Produtores e pesquisadores apoiam percentual mínimo de 35% de cacau no chocolate

Iara Guimarães Altafin | 01/04/2015, 15h58

Cacauicultores e pesquisadores que participaram de debate nesta quarta-feira na Comissão de Assuntos Econômicos (CAE) manifestaram apoio ao Projeto de Lei do Senado (PLS) 93/2015, que prevê percentual mínimo de 35% de cacau puro nos chocolates comercializados no país. Já a indústria de chocolate caseiro pede cautela na mudança de legislação, para não inviabilizar pequenos fabricantes.
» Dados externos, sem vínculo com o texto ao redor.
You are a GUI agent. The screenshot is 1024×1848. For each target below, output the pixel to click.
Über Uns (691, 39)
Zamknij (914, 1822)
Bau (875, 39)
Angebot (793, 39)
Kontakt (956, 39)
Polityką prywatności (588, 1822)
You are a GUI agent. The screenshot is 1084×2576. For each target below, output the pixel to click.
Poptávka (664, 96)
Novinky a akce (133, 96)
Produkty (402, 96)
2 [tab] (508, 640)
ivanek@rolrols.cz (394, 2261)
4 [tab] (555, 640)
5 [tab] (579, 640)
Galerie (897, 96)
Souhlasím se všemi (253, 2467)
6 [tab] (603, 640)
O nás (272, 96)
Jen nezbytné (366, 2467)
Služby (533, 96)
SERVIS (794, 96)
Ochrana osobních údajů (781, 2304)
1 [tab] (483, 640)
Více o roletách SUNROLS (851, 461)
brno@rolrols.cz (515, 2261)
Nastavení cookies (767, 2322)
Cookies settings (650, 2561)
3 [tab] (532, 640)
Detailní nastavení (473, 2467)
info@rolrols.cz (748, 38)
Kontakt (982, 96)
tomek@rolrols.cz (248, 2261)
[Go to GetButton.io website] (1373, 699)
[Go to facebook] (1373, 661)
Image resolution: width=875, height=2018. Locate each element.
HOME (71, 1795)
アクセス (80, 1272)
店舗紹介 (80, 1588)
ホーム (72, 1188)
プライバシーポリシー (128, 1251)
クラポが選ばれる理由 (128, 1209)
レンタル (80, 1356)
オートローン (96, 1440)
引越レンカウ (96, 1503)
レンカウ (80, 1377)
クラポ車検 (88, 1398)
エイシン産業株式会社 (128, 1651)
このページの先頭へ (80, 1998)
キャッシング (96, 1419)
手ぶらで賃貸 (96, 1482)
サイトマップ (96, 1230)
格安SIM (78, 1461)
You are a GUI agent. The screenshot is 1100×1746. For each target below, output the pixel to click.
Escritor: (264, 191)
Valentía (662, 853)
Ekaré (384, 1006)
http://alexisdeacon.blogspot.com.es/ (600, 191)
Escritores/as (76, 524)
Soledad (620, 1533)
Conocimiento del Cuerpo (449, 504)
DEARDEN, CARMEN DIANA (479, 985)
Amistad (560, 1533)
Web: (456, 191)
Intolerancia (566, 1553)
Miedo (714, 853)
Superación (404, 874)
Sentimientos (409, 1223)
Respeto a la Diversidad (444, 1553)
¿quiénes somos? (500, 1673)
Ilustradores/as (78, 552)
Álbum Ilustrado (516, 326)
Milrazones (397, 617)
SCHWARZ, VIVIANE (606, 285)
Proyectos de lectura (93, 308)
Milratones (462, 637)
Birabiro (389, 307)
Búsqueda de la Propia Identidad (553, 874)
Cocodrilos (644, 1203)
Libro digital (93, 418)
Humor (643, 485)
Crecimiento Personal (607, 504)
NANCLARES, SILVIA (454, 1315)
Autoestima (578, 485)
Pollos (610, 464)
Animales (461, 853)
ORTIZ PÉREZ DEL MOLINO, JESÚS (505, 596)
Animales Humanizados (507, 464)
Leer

De autoria da senadora Lídice da Mata (PSB-BA), o projeto torna obrigatória a informação do percentual total de cacau nos rótulos dos produtos e prevê punições a fabricantes ou importadores que desrespeitarem as normas. Determina ainda que a nova lei entrará em vigor 180 dias após ser publicada.

A senadora argumenta que o aumento da quantidade de cacau no chocolate ampliará o espaço do produto brasileiro no mercado e alinhará a lei brasileira a padrões já adotados na Europa e nos Estados Unidos. Ela ressalta, no entanto, que pretende ampliar o debate para que o projeto contribua com todos os integrantes da cadeia produtiva.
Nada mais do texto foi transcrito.